First public performances
Moore and Black left their band, The Starlight Wranglers, to work full-time with Presley. He began regular live performances in Memphis by promoting his first Sun single. They played at the Bon Air, a club used by hard-drinking lovers of hillbilly music. Johnny Cash later recalled Presley playing during breaks at the Eagle’s Nest club.
At the Overton Park Shell (July 30), Presley, Moore, and Black were billed as The Blue Moon Boys, with Slim Whitman headlining. Presley was apparently so nervous during this show that his legs shook uncontrollably. His wide-legged pants emphasized his leg movements, apparently causing the young women in the audience to go 'crazy'. Presley is said to have had little understanding about what caused the fans to scream, but he would consciously incorporate similar movements into future shows. DJ and promoter Bob Neal, who had been approached by Sam Phillips to get Presley on the Overton Park bill, was now the trio's manager (taking over from Scotty Moore).
Presley appeared at the Grand Ole Opry, Nashville, on October 2. Hank Snow introduced Presley on stage. He performed "Blue Moon of Kentucky" but received only a polite response. Afterwards, the singer was allegedly told: "Boy, you’d better keep driving that truck." 

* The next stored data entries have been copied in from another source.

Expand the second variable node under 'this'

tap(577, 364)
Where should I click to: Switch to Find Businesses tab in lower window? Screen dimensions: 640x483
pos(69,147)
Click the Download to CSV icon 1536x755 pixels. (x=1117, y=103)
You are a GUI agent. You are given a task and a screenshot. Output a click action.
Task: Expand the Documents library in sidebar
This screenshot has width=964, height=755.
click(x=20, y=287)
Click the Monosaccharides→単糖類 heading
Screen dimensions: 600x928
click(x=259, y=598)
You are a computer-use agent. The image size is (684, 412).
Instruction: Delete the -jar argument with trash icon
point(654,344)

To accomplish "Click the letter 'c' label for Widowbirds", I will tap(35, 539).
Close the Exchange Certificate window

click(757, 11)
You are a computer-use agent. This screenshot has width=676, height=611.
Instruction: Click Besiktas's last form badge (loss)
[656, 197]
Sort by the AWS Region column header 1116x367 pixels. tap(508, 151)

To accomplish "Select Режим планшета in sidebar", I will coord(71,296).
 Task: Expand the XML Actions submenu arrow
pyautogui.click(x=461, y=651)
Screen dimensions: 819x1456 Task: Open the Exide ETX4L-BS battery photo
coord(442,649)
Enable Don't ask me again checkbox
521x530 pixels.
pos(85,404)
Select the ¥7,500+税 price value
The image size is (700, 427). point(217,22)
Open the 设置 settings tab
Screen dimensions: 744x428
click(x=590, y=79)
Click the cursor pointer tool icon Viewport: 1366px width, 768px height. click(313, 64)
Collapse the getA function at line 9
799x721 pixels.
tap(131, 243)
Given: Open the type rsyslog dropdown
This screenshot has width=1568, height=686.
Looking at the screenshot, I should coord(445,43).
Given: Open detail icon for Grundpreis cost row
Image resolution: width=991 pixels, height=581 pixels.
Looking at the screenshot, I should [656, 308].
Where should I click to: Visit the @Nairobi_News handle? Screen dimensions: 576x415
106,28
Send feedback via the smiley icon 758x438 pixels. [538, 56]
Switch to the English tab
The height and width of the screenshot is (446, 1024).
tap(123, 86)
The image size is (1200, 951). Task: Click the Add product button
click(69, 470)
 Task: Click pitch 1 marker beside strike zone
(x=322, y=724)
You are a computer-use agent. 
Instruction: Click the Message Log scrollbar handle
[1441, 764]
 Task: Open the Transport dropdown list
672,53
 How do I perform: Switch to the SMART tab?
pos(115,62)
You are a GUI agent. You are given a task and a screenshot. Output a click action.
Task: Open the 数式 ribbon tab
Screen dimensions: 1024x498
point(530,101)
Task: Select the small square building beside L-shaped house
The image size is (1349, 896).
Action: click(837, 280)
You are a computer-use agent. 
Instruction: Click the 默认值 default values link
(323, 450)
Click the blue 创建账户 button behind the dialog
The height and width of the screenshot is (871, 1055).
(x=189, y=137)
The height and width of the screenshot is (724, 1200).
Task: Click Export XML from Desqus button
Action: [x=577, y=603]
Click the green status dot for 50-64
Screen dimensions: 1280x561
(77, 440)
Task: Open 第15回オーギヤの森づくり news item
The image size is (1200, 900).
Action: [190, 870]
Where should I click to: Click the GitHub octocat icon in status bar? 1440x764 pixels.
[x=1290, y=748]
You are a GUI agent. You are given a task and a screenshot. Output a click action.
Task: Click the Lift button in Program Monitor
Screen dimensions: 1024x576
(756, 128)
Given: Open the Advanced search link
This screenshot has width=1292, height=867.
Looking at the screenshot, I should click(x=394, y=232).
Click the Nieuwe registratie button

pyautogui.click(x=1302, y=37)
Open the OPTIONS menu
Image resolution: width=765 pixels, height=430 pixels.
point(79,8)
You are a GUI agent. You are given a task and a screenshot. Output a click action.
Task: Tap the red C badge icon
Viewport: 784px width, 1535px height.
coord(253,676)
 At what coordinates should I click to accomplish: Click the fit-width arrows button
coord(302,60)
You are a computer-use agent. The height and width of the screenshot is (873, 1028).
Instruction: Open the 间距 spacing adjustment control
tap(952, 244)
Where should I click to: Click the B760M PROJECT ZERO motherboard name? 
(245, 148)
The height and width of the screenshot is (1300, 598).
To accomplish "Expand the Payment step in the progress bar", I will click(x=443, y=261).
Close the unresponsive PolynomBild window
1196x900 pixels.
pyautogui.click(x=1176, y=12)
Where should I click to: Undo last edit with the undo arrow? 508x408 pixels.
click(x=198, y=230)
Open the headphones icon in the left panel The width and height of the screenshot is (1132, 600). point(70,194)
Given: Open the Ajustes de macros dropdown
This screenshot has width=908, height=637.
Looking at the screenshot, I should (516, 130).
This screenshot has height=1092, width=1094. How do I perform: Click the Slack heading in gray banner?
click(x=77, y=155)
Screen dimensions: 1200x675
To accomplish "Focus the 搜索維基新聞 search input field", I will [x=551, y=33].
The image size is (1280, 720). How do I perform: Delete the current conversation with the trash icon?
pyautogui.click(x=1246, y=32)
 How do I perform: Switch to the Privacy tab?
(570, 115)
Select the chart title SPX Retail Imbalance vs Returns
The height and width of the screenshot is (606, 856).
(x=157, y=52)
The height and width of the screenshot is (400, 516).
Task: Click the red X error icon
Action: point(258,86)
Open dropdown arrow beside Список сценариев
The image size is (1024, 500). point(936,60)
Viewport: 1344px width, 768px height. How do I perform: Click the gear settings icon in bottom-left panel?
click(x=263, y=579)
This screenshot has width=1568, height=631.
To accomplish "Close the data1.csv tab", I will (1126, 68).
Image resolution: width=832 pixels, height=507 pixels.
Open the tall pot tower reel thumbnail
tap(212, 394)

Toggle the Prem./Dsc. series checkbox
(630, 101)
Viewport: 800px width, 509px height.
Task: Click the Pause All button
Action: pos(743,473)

Country music promoter and manager Tillman Franks booked Presley's first appearance on Louisiana Hayride (October 16, 1954). Before making the booking, Franks - never having seen Presley - referred to him as "that new black singer with the funny name".  During the first set, the reaction was muted, but the second show had a younger audience and Franks advised Presley to "Let it all go!" House drummer D.J. Fontana, who had worked in strip clubs, was able to use beats to accentuate Presley's movements and - along with Bill Black's usual enthusiastic stage antics - the crowd was more responsive. According to one source: "Audiences had never before heard music like Presley played, and they had never before seen anyone who performed like Presley either. The shy, polite, mumbling boy gained self-confidence with every appearance, which soon led to a transformation on stage. People watching the show were astounded and shocked, both by the ferocity of his performance, and the crowd’s reaction to it... Roy Orbison saw Presley for the first time in Odessa, Texas: 'His energy was incredible, his instinct was just amazing...I just didn’t know what to make of it. There was just no reference point in the culture to compare it.' 'He’s the new rage,' said a Louisiana radio executive... 'Sings hillbilly in R&B time. Can you figure that out. He wears pink pants and a black coat.'" Sam Phillips said Presley "put every ounce of emotion... into every song, almost as if he was incapable of holding back." When he collapsed after a concert in Florida, a doctor warned him to slow down because he worked as hard in twenty minutes as the average laborer did in eight hours.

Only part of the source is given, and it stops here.